Six months ago Rose called me.
“Mom, you remember Daisy, my Hampshire friend, right? We had tea with her in Northampton my freshman year.”
“Oh, yeah, Daisy,” I lied. “Sure I remember her.”
“Well, she’s moving to Seattle and she needs a place to stay for a couple of weeks,” Rose continued. “Could she possibly stay with you until she finds a place?”
Jack had just moved out and the prospect of banging around the walls of my home with just Me, Myself and I was daunting. The company of a young roommate who wasn’t beaten down by life’s jagged mountains sounded like a breath of fresh air.
“Um, sure,” I told Rose. “Have her call me.”
And so began a journey into a world that I’d heard of, but that I’d never witnessed first-hand.
Daisy, like many of today’s youth, has a completely different approach to intimacy than a lady of a certain age most likely bears (or should I say, ‘bares?’).
She is polyamorous. She is spankin’ active in the BDSM scene. And she has very complicated definitions of gender.
As her stay of two weeks turned into months, my home morphed into a train station of young men and women (and combinations of what my generation would call a man and a woman). I was schooled to refer to some of the visitors as “they,” because they self-identified as neither man nor woman but considered themselves to be a combination of genders that is not tied down to the conventional view of society’s mainstream taxonomy.

INSTRUCTIONS.
(1) Answer from the essay about Daisy's stay:
(a) In which town did the narrator and Rose have tea with Daisy?
(b) To which city is Daisy moving?
(c) How long was Daisy originally expected to stay?
(2) Continue the essay about Daisy's stay from its final sentence.
The material after this point is drawn from a separate source.

INFORMATION GIVEN.
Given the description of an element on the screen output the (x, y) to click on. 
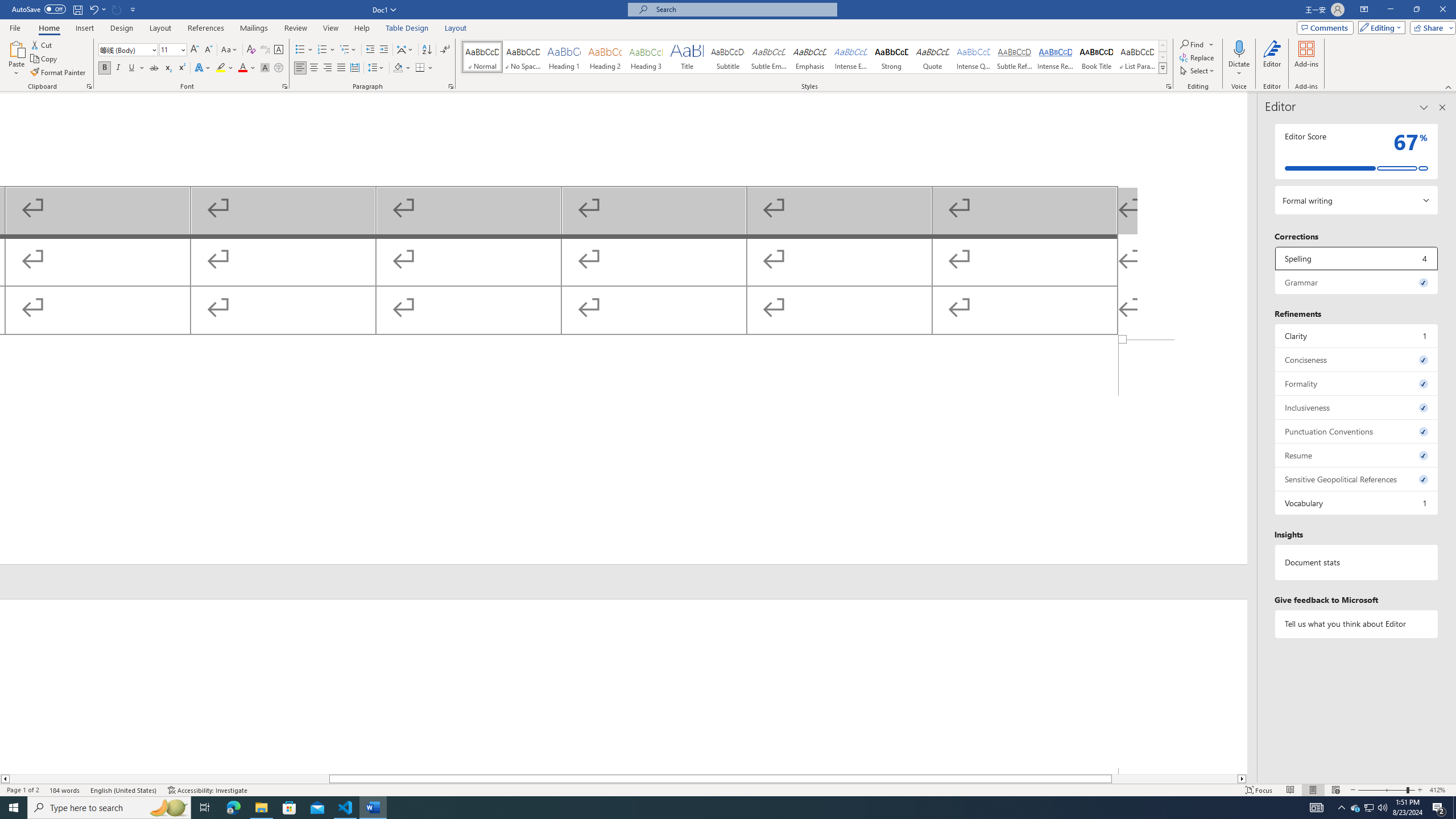
Editor Score 67% (1356, 151)
Italic (118, 67)
Replace... (1197, 56)
Open (182, 49)
Resume, 0 issues. Press space or enter to review items. (1356, 454)
Select (1197, 69)
Heading 2 (605, 56)
Text Highlight Color Yellow (220, 67)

ANSWERS TO THE PROBLEMS.
(1)
(a) Northampton
(b) Seattle
(c) A couple of weeks

(2)
Struggling to remember names (thank, chemo), I eventually came to know the characters in her intimate life. I stupidly assumed that they must all lurk in the dark corners of alleys and bridges because their sexual proclivities were just so alien to me. But no, they were college students, builders, photographers, and veterans of war. And they were sensitive and intelligent and kind and accepting.
As the group spent more time together — often at my house — they culled a gathering of lovers into what’s called a “polycule.” Like a marriage, members of a polycule are committed to one another and adhere to a dedicated sex life that includes many rules, clear communication, friendship, toys and brutal tenderness. The ‘frienders’ (what I call these modern-day friends + lovers) would join up at ‘munches,’ which I gleaned is a social gathering of sorts at a local restaurant or bar, where the polycule would act out prurient scenes with ropes and blades and wooden spoons and whips, ending in tender ‘after-care’ coddling as players eased into postcoidal euphoria and/or dysphoria.
After six months of hearing about this bold lifestyle, Daisy has since moved out. It’s much quieter around here and the prospect of living alone no longer terrifies me. But I gotta say, Daisy’s stay here was one of the biggest surprise educational journeys that has popped up in my fifty years here on Earth.
Oh, and if you’re wondering if I ever joined them, STOP IT! This little girl that grew up in Wichita, Kansas and attended all-girls schools still thinks a side-ways glance can be titillating, racy and even a little scary.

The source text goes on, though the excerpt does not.